À la tombée de la nuit, dans le clair-obscur du mail d’East End Avenue, entre la 88e et la 92e, ils me parlent et me répondent.
Telles des âmes bienfaisantes, elles contemplent le spectacle nocturne de la fin de l’hiver qu’accompagnent les cris mélancoliques des mouettes et pleurent la mort d’un amant.
Elles lavent la chaleur des éphémères qui naissent pour mourir comme tous ces livres, ces milliers de pages qui m’attendent pour dire adieu.

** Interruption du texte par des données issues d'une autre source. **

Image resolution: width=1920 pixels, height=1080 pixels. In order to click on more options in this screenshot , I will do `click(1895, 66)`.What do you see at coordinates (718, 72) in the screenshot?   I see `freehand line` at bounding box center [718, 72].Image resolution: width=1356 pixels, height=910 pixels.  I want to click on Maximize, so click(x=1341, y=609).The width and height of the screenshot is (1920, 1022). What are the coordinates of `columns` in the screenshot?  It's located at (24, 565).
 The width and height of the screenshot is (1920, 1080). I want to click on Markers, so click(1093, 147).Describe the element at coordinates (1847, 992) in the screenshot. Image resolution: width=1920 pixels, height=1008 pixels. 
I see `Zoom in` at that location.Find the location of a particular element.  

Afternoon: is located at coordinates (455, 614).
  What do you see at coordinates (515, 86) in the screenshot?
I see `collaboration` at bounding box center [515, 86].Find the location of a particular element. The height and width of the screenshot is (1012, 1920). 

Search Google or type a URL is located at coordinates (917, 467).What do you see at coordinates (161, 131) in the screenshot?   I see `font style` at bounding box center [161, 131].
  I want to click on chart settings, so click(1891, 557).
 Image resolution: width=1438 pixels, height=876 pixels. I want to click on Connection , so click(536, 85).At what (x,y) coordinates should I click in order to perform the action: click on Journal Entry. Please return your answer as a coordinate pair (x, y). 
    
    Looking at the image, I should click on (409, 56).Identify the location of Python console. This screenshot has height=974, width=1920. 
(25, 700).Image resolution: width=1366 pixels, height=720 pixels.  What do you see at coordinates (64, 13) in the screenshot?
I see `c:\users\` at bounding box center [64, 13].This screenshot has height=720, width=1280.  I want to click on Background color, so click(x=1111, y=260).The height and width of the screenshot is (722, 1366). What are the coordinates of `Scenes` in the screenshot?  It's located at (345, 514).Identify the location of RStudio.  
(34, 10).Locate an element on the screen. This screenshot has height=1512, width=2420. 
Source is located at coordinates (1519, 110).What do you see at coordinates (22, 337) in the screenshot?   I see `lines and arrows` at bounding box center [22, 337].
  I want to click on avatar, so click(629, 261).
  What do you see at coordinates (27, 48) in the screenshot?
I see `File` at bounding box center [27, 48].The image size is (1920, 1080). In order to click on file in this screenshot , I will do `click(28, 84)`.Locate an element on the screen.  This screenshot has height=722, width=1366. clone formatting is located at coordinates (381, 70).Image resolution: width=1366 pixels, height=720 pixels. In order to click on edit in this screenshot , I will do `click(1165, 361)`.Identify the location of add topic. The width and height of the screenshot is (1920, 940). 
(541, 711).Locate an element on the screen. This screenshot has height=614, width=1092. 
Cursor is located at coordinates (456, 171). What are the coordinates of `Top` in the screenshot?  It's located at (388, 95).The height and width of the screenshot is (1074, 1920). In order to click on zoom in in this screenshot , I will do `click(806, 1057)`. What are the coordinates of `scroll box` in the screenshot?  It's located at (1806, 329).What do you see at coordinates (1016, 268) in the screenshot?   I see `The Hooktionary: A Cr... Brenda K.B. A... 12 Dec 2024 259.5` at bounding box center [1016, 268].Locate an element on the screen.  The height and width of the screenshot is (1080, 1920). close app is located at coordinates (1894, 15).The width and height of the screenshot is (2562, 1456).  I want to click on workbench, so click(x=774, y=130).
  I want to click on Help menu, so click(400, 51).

J’attends ma délivrance au milieu de l’odeur âcre des feuilles mortes et du parfum suave du chèvrefeuille.
Je n’ai plus d’enveloppe charnelle, je suis léger, mes os sont vides, et ma chair romanesque ruisselle dans mon tombeau.
Je viens d’être dépisté par l’équipe du professeur Reisberg de la New York University School, et le diagnostic est formel : Alzheimer, déficit cognitif modéré.
Les odieux attentats qui secouaient le Vieux Continent, et les discours décomplexés de Zemmour, Onfray et d’autres sur la fin de notre civilisation cristallisaient les peurs et les fantasmes dans la société française : la droitisation politique de mon pays m’affectait profondément.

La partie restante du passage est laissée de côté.